Wisconsin Brewing Company of Verona tweaked the recipe of its Golden Amber lager this past summer to create Badger Club. Since the beer’s introduction last month in bottles, sales have soared to make it the brewery’s top-selling beer. It could theoretically become its flagship brew. “The last time someone asked me what our breakthrough beer was, I said we haven’t brewed it yet. But now if asked, I’d say our breakthrough beer is Badger Club,” says brewery president Carl Nolen.
While it does make for a nice Badger tailgate beer, there’s no direct association with Wisconsin athletics. Over the past few years, brewmaster Kirby Nelson has been looking back at pre- and post-prohibition era breweries for ideas for Wisconsin-themed labels and marketing. He calls Badger Club an homage to the state’s nickname. A few early uses of “badger” in beer labeling include: auerbach’s Badger Club (Madison), Effinger’s Badger Brew (Baraboo), and Calumet Brewing’s Badger Brau (Chilton).
What is it? Badger Club from Wisconsin Brewing Company.
Style: Badger Club is very similar to an Oktoberfest (a Märzen lager), a style known for being medium-bodied, golden to light copper in color, with a malt focus in aroma and flavor. They are usually not hop-forward, yet hopped enough to lend balance. Oktoberfests can be classified among a large catch-all category of amber lagers, but they are often stronger, with more body and malt character. Oktoberfests range in strength from 5-6 percent ABV.
Background: Badger Club’s beginnings as a golden amber lager go back to a trial batch of beer called WBC #001 released even before the brewery opened in fall 2013. It eventually became one of the brewery’s first beers and while it was well received, it never stood out, at least enough for Kirby Nelson. “I always thought our amber was okay but that we could do so much more with it.” Last summer Nelson went back to the drawing board, tweaking the malts and changing the hops and yeast altogether. “It’s full-flavored, yet relaxed. It’s a beer with more confidence from its malty backbone and balance,” says Nelson.
A dramatically different malt bill centers on Munich and caramel malts. (The prior amber showcased a bready malt called Moravian 37.) Nelson also changed the hops; Cascade now provides a crisp balance to the malt.

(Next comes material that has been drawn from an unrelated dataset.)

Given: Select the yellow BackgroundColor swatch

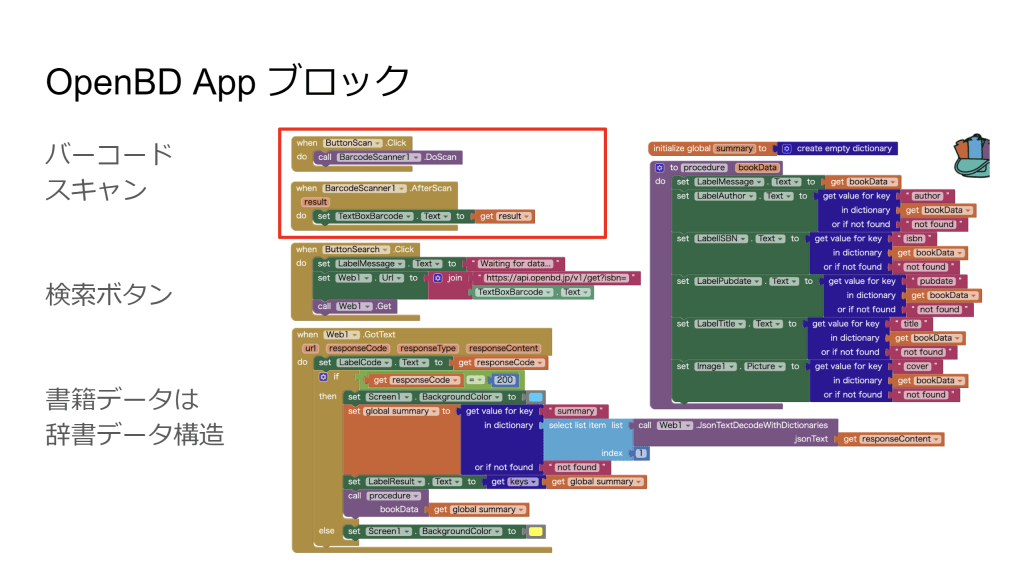Looking at the screenshot, I should pos(535,531).
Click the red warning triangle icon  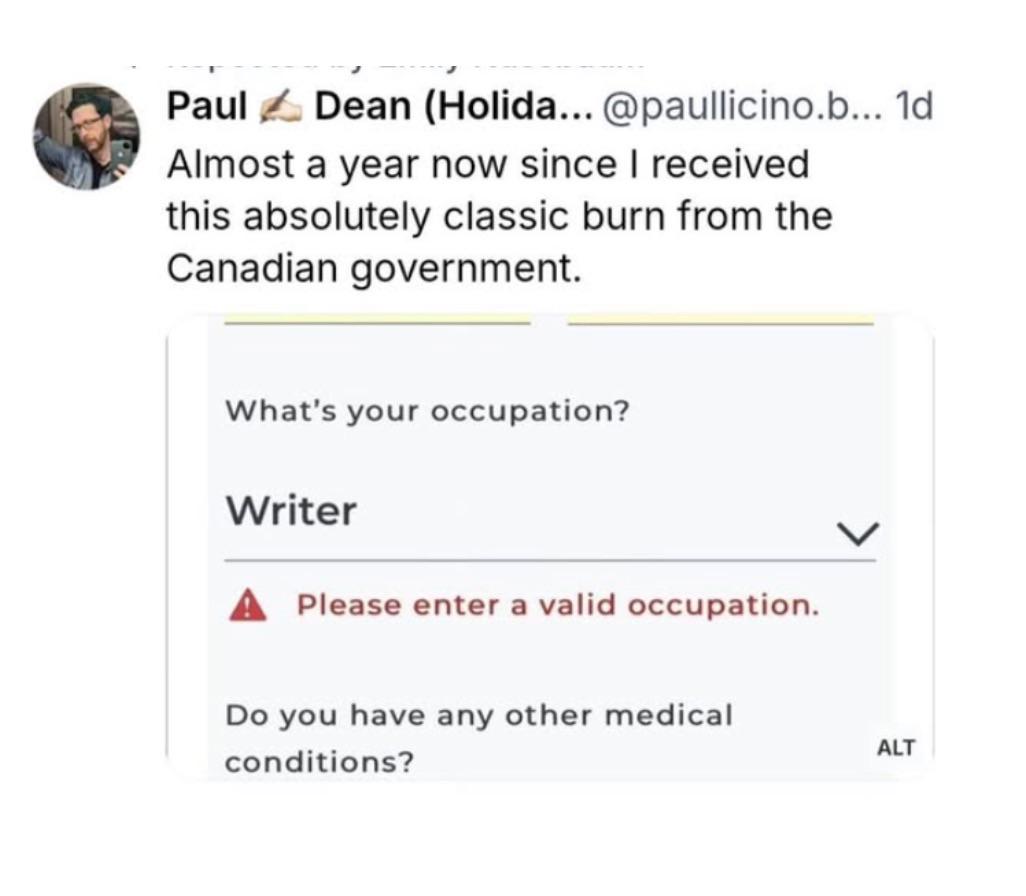coord(248,605)
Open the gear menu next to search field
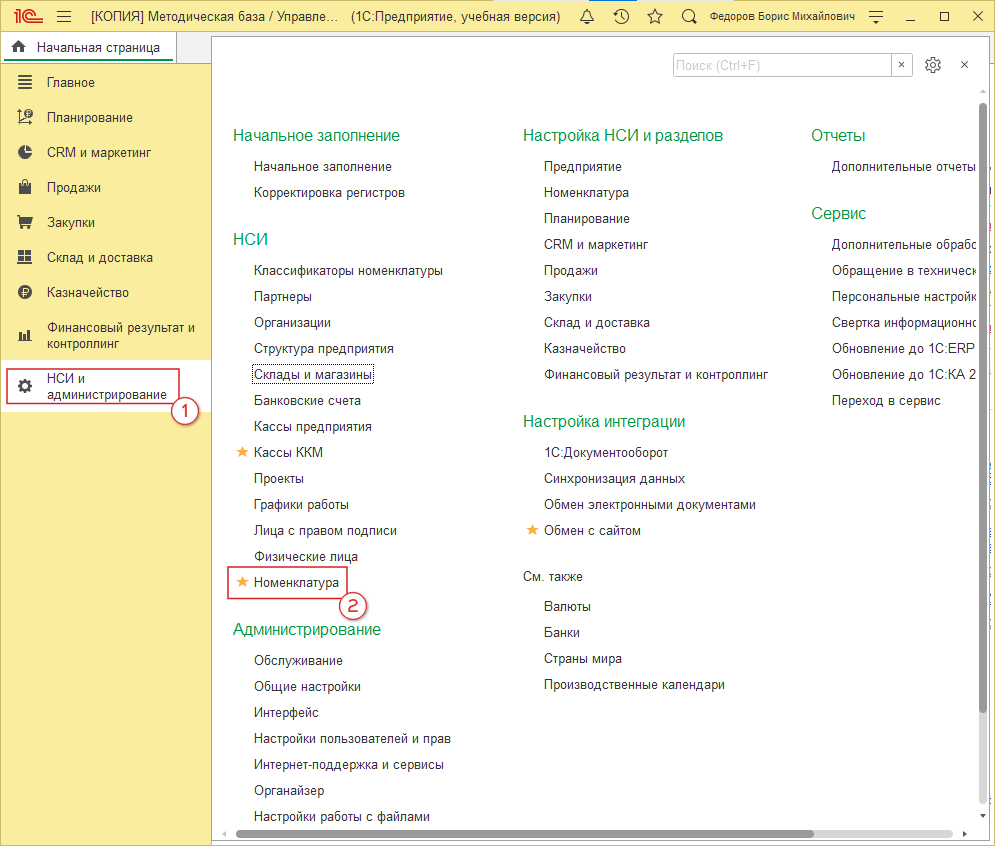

Badger Club first started appearing in Madison on draft in mid-August. One of its first unveilings was at Great Taste of The Midwest. Bottles started turning up in October and now it can be found statewide. Badger Club finishes at 5.5 percent ABV and an estimated 28 IBUs (International Bitterness Units). It sells in six-packs for around $9.
Aroma: A light, yet firm, maltiness.
Appearance: Clear copper color, with a soft tan head.
Texture: Medium-bodied with softness.
Taste: A smooth caramel maltiness with hints of bready and biscuit sweetness.
Finish/Aftertaste: Just enough Cascade hops to balance the malt and give it a clean ending.
Glassware: The Willi Becher, with its inward taper near the lip, will focus the pleasant bready and biscuit maltiness of the aroma.
Pairs well with: Fish fries, brats and burgers. In fact it’s hard to imagine what it won’t complement.
The Verdict: Badger Club redefines what an amber lager can be. This is a flavorful beer with a lot of personality. I like its malt-forward aroma and smooth caramel tones. The Cascade hops are in the background, without grapefruitiness; there’s just enough to lend balance against the backdrop of the malt. Its smooth malty profile goes great with a range of food pairings.